Required task - In the Flink mailing list thread, write out again the part that opens with "You are viewing" and closes with "and memory management)", swapping "tumbling window" for "sliding window".

You are viewing a plain text version of this content. The canonical link for it is here.
Posted to user@flink.apache.org by Chesnay Schepler <ch...@apache.org> on 2022/01/12 09:03:50 UTC
Re: what is efficient way to write Left join in flink

Your best bet is to try out both approaches with some representative data.

On 12/01/2022 08:11, Ronak Beejawat (rbeejawa) wrote:
> Hi Team,
>
> Can you please help me with the below query, I wanted to know which approach will be better and efficient for multiple left join within one min tumbling window concept (Datastream Vs SQL API wrt. performance and memory management)
>
> Use case :
> 1. We have topic one (testtopic1) which will get half a million data every minute.
> 2. We have topic two (testtopic2) which will get 23 data points as static or reference.
> 3. We have topic two (testtopic3) which will get one million data every minute.
>
>
> So we are doing join as (select * testtopic1  left join  testtopic2 left join testtopic3  group by tumble window of 1 min duration)
>
> So the question is which API will be more efficient and faster for such use case (datastream API or sql API) for intensive joining logic?
>
> Thanks
> Ronak Beejawat
>
>
>
> From: Ronak Beejawat (rbeejawa)
> Sent: Tuesday, January 11, 2022 6:12 PM
> To: 'dev@flink.apache.org' <de...@flink.apache.org>; 'community@flink.apache.org' <co...@flink.apache.org>; 'user@flink.apache.org' <us...@flink.apache.org>
> Cc: 'Hang Ruan' <ru...@gmail.com>; Shrinath Shenoy K (sshenoyk) <ss...@cisco.com>
> Subject: RE: what is efficient way to write Left join in flink
>
> Can please someone help / reply on below Question ?
>
> From: Ronak Beejawat (rbeejawa)
> Sent: Monday, January 10, 2022 7:40 PM
> To: dev@flink.apache.org<ma...@flink.apache.org>; community@flink.apache.org<ma...@flink.apache.org>; user@flink.apache.org<ma...@flink.apache.org>
> Cc: Hang Ruan <ru...@gmail.com>>; Shrinath Shenoy K (sshenoyk) <ss...@cisco.com>>
> Subject: what is efficient way to write Left join in flink
>
> Hi Team,
>
> We want a clarification on one real time processing scenario for below mentioned use case.
>
> Use case :
> 1. We have topic one (testtopic1) which will get half a million data every minute.
> 2. We have topic two (testtopic2) which will get one million data every minute.
>
> So we are doing join as testtopic1  left join  testtopic2 which has a correlated data 1:2
>
> So the question is which API will be more efficient and faster for such use case (datastream API or sql API) for intensive joining logic?
>
> Thanks
> Ronak Beejawat

Source data -
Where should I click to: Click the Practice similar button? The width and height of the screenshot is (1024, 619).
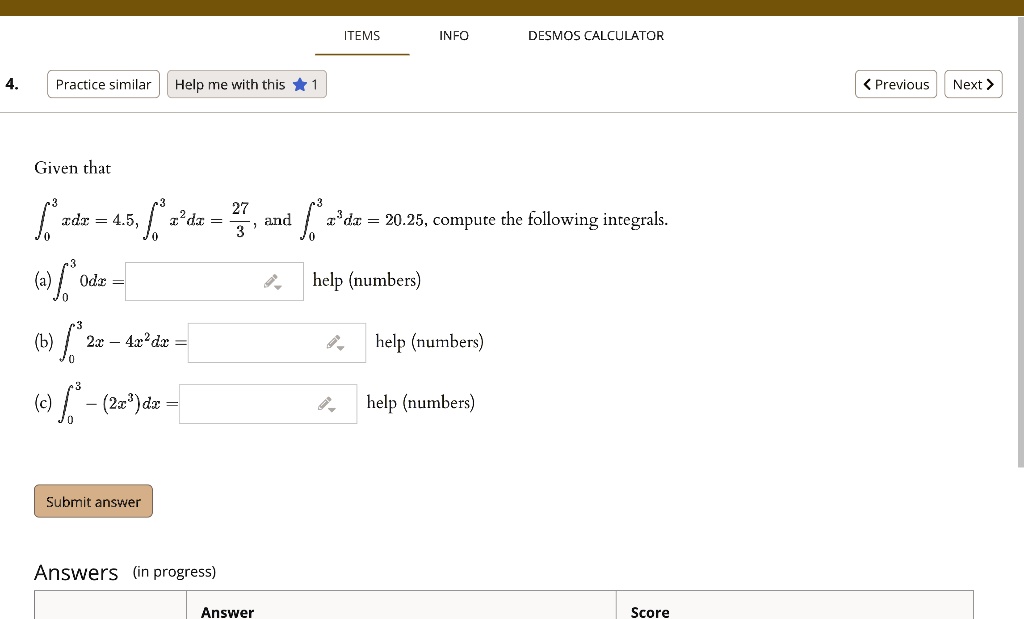[x=103, y=84]
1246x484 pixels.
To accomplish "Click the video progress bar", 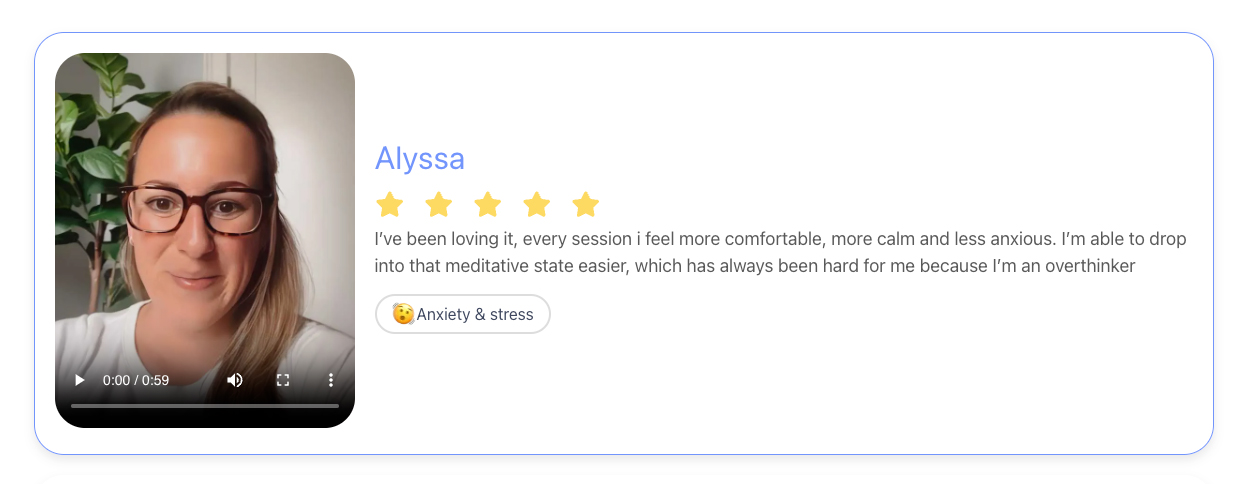I will pyautogui.click(x=205, y=405).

The response -
You are viewing a plain text version of this content. The canonical link for it is here.
Posted to user@flink.apache.org by Chesnay Schepler <ch...@apache.org> on 2022/01/12 09:03:50 UTC
Re: what is efficient way to write Left join in flink

Your best bet is to try out both approaches with some representative data.

On 12/01/2022 08:11, Ronak Beejawat (rbeejawa) wrote:
> Hi Team,
>
> Can you please help me with the below query, I wanted to know which approach will be better and efficient for multiple left join within one min sliding window concept (Datastream Vs SQL API wrt. performance and memory management)